In Toronto, he checks out Opus, King Palace, Small Town Food Co., Agave y Aguacate and The Atlantic. In St. John's, the restaurants are Saltwater, Chinched Bistro, Raymond's, The Reluctant Chef and Bacalao, while his Quebec City stint includes Hosaka-Ya, L'affaire Est Ketchup, Soupe & Cie, Panache and La Traite.
He says he liked four of the five restaurants in Toronto, though eating crickets at one was a challenge.
Coren says he'd rather do a show like "Million Dollar Critic" because it looks at food from an anthropological point of view.
"It's fun because the show is not about food. It's about restaurants and life and it's like the kind of columns that I write. It's about the life that goes on in restaurants and a bit about chefs.
"I'm more interested in waiters and waitresses probably than chefs because they're usually more different with a more diverse background and go on to do different things. Chefs are just hardworking, obsessed, crazy people."
He hopes viewers will become involved in the stories of the five restaurants that are in contention in each city and what it could mean to them to get a review in the local paper.
"It makes the restaurant," the outspoken critic says. "That's the thing that Trip Advisor cannot do or a food blogger cannot do. Only someone with a huge following can make that kind of difference." The TV coverage is a bonus, he adds.
It was the first trip to Canada for Coren, 45, and he was complimentary about the restaurant scene in Quebec and Toronto. (He was on his way to St. John's.)
"I had no idea. Blown away by both of them. Quebec is a crazy place. I knew they could speak French there. I didn't know they actually did. To find this kind of European 400-year-old walled city full of cute French chicks and fantastic restaurants. A bit too cold for me, but then you want to be inside eating.
"And Toronto is just diverse and exciting and better than almost any restaurants, as good as New York, which I know Canada doesn't want to be compared to America, but like New York except everyone is a tiny bit nicer and when they've finished building it it will be great.
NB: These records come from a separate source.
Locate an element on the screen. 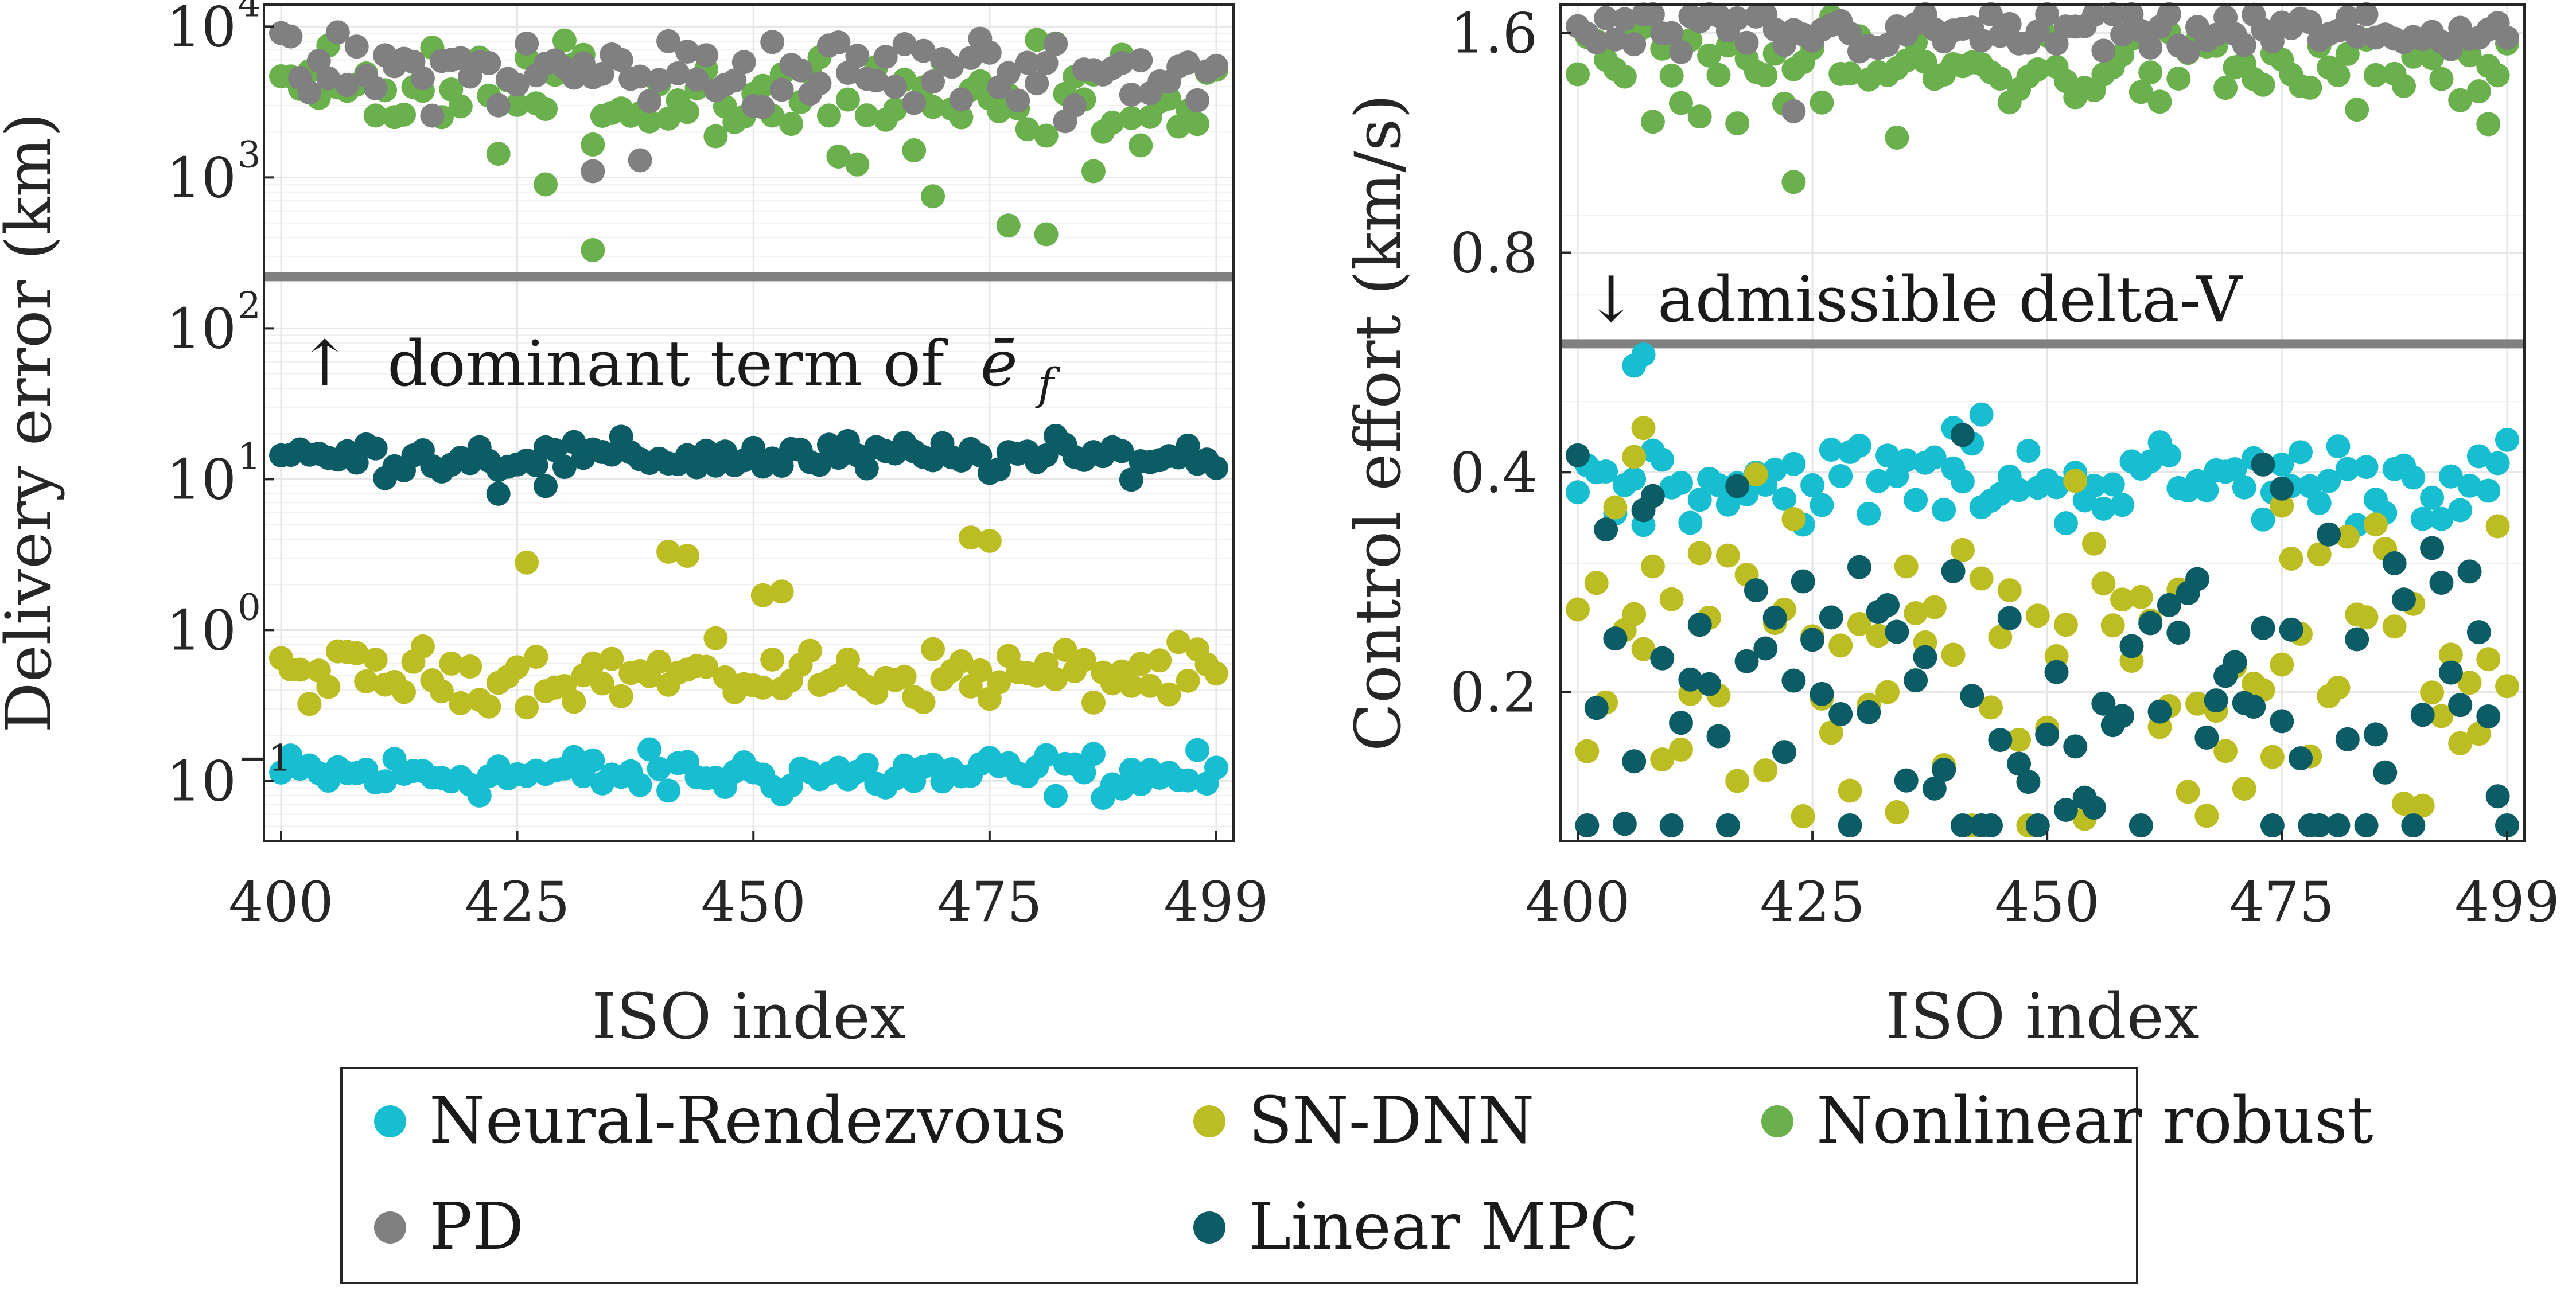  x-tick-label: 400 is located at coordinates (280, 902). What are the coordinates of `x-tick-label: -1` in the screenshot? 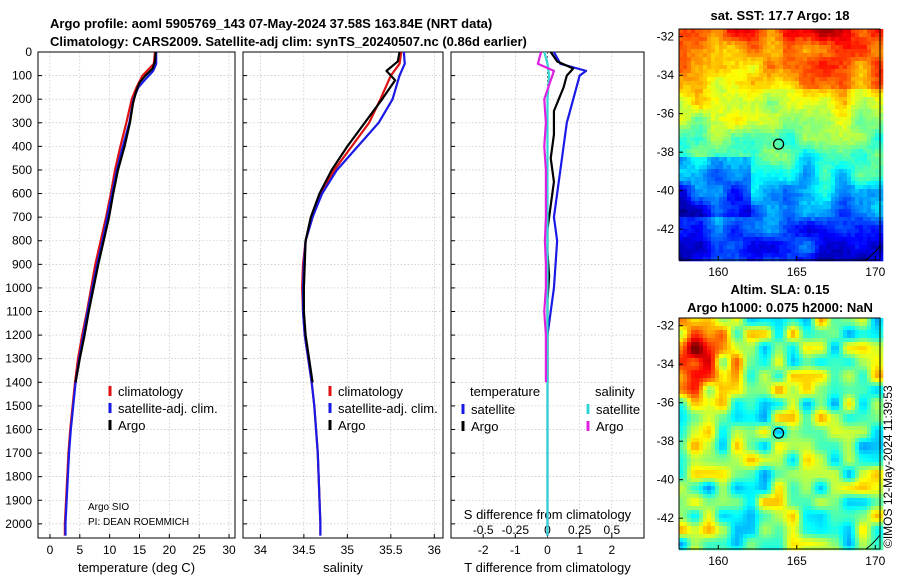 It's located at (516, 550).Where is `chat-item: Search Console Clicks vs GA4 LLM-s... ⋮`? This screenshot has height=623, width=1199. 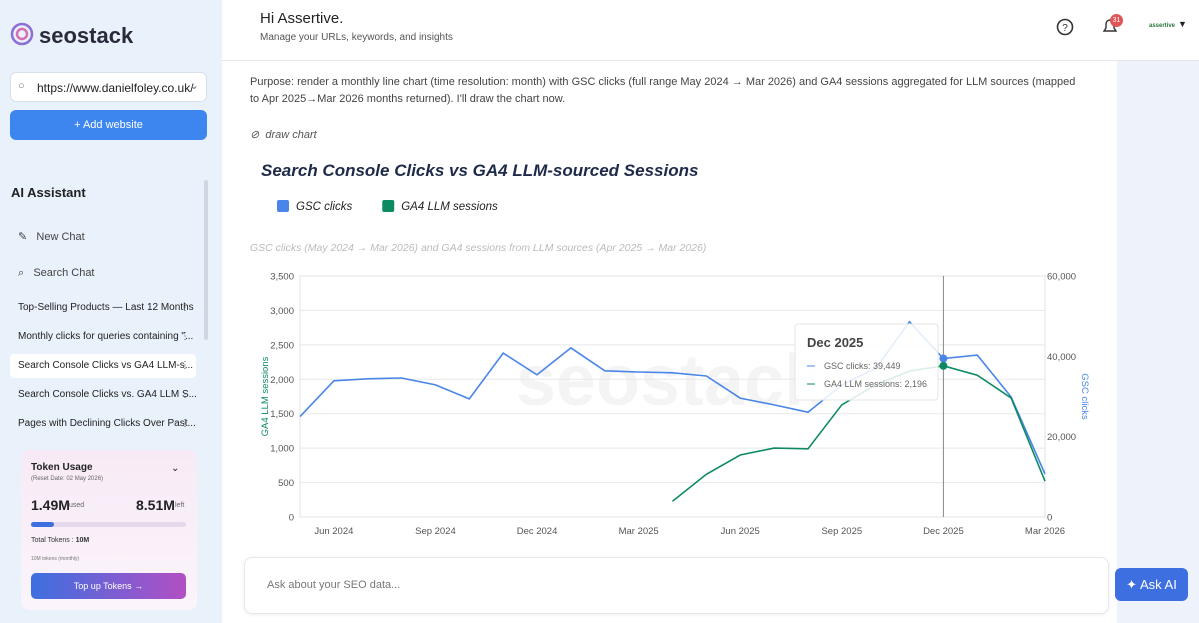 chat-item: Search Console Clicks vs GA4 LLM-s... ⋮ is located at coordinates (103, 366).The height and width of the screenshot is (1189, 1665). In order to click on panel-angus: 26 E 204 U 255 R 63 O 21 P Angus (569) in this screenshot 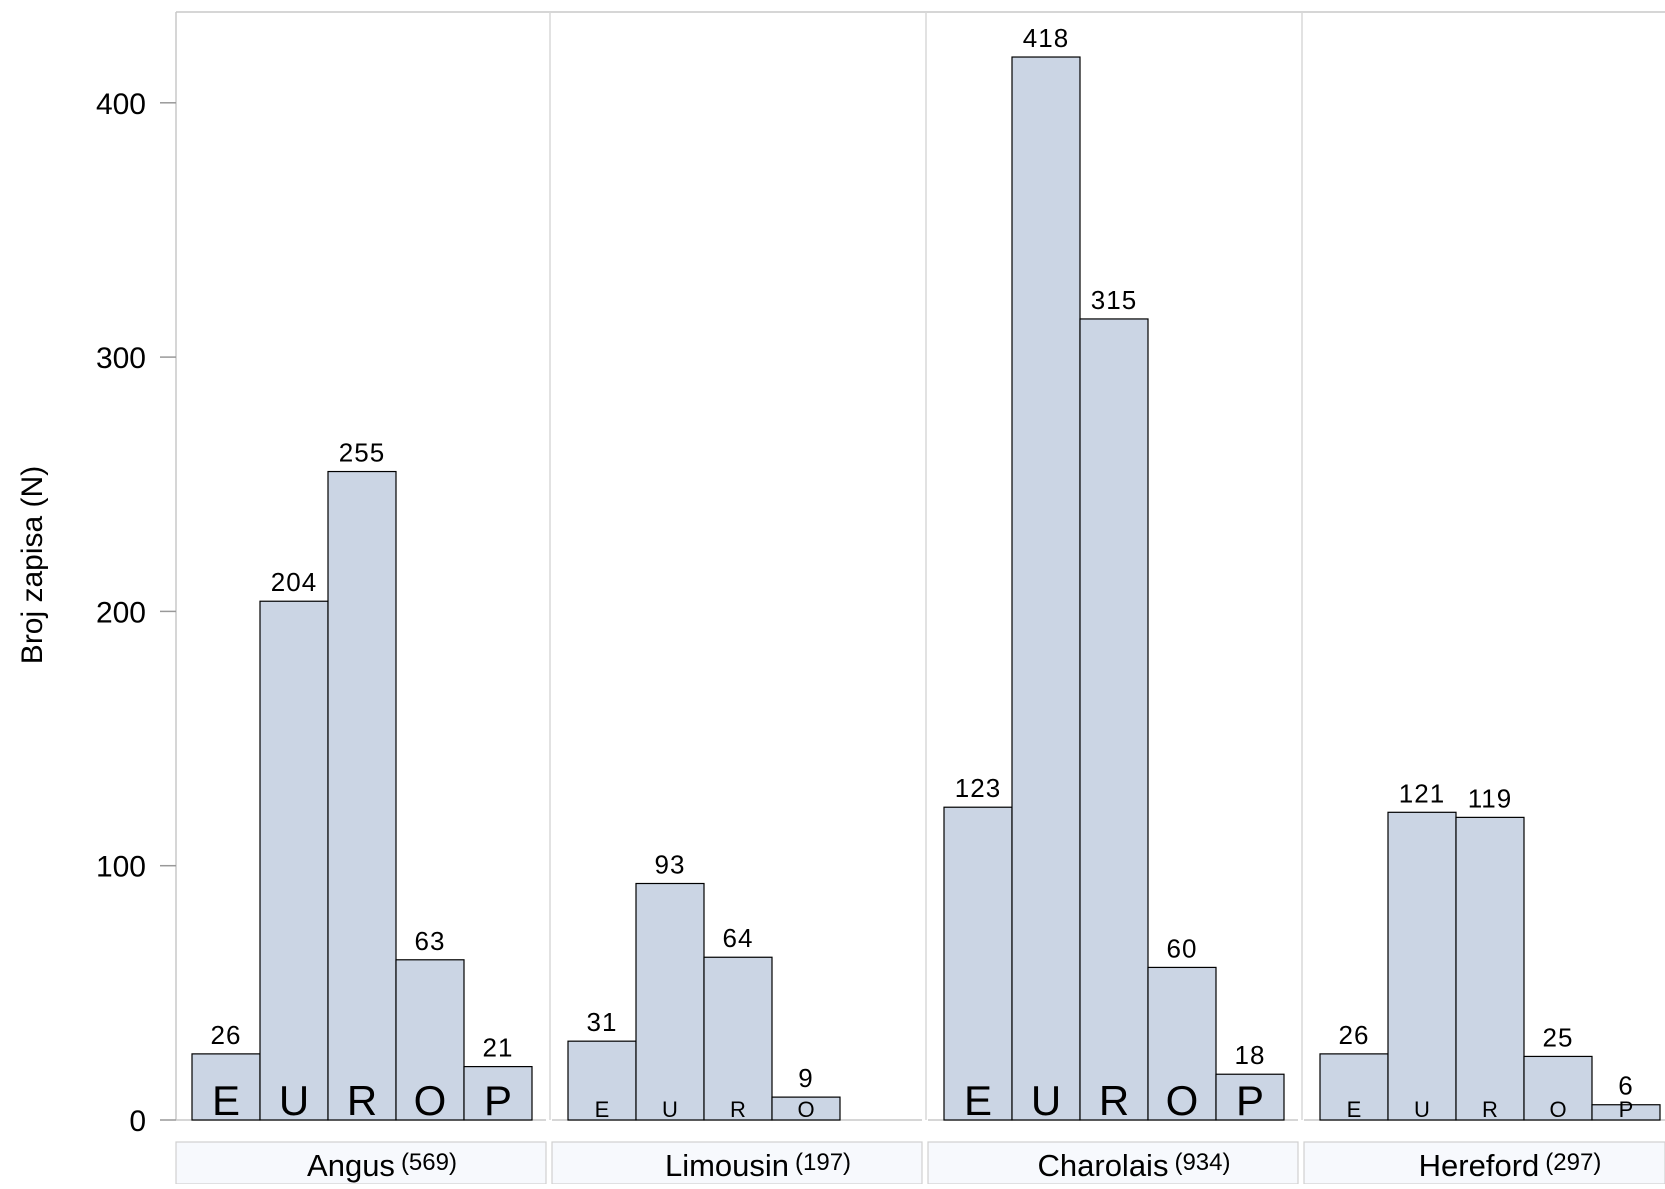, I will do `click(361, 812)`.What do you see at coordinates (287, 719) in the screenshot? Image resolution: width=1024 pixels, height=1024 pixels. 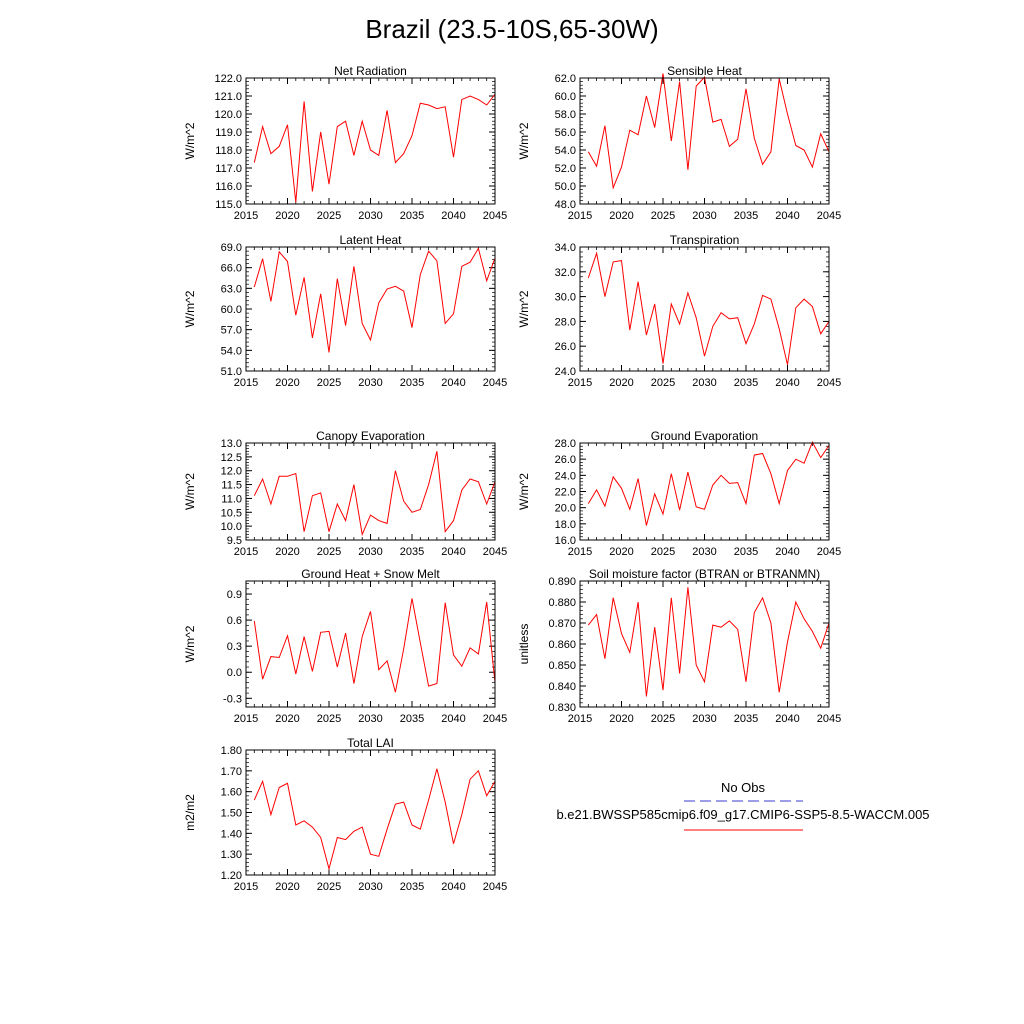 I see `ground-heat-snow-melt-x-tick-label: 2020` at bounding box center [287, 719].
I haven't had a meal where I wasn't sitting under a crane."
When Coren started in journalism, the Internet was in its infancy, but he notes it has now shaken up restaurant reviewing.
"It's no longer the job of the restaurant critic to create the initial buzz. That's just the Internet. So all these idiots, losers who go banging on the door before the place is open they go in and take photos with their phones, flash, flash, flash and then post pictures of their dinner. It's just bad photography. Just disgusting. Everything looks like a turd in an iPhone shot. ...
"The idiots get it all out of their system — what's new, what's hot, whatever, the tables get booked up — and then we go in and, I think, offer an opinion. It's not more valid, but I'm not a blogger with nine people reading my thing.
"I write for a newspaper with a million readers and I have 150,000 (Twitter) followers and a TV show so my opinion is in the end going to make more difference so I have to be a bit careful about it and my reputation is based upon not only finding interesting restaurants but writing a piece that you can get to the end of without putting your fingers down your throat because it's so dull."
In "Million Dollar Critic," Coren hopes to shine a spotlight on Canadian cuisine through his British eyes.
"I think the positive thing about this show about me being British and coming here is that Canada always feels to me like a piece of Europe on the North American continent and I have nothing in common with Americans. And although I'm going to go there and film some shows I find the whole place terrifying and weird and I don't understand why they eat so much processed cheese," he says.
"Million Dollar Critic" airs after another new W offering, "Pressure Cooker," which illustrates the pressures of cooking at home when time is tight and ingredients are scarce, pitting skilled home cooks against the clock and each other.